Penile Plethysmograph - Development

Development

The original volumetric was developed during the 1950s by Kurt Freund in then-Czechoslovakia. Freund later wrote, "In the early fifties homosexual interaction was still an indictable offense in Czechoslovakia. I was of course opposed to this measure, but I still thought, as did my colleagues at the psychiatric university hospital in Prague where I was working, that homosexuality was an experientially acquired neurosis" (p. 223) He then developed phallometry to replace psychoanalytic methods of assessment because "sychoanalysis had turned out to be a failure, virtually unusable as an instrument for individual diagnosis or research....When phallometry began to look promising as a test of erotic sex and age preferences, we started using it mainly as a test of pedophilia, that is determining who has an erotic preference for children over adults" (p. 223-224).

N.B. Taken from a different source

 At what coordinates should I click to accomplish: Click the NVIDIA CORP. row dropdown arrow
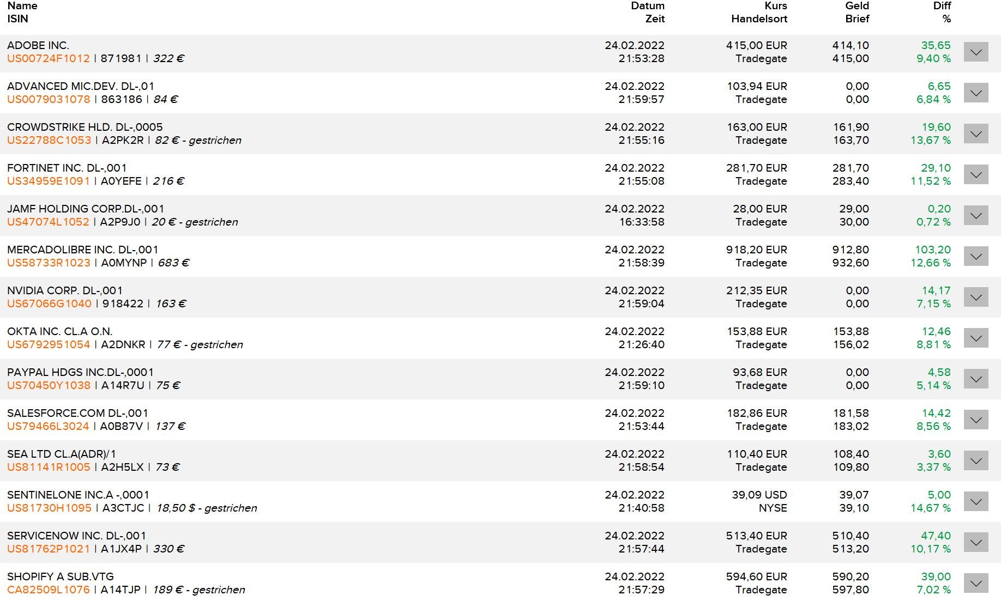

In post-World-War-II Czechoslovakia, Freund was assigned by the communist government the task of identifying among military conscripts men who were falsely declaring themselves to be gay. "Freund (1957) developed the first device, which measured penile volume changes... to distinguish heterosexual and homosexual males for the Czechoslovakian army." When he escaped Europe for Canada, Freund was able to pursue his research using phallometry for the assessment of sexual offenders. At that time, attempts to develop methods of changing homosexual men into heterosexual men were being made by many sexologists, including John Bancroft, Albert Ellis, and William Masters of the Masters and Johnson Institute. Because phallometry showed that such methods were failures, Freund was among the first sexologists to declare that such attempts were unethical.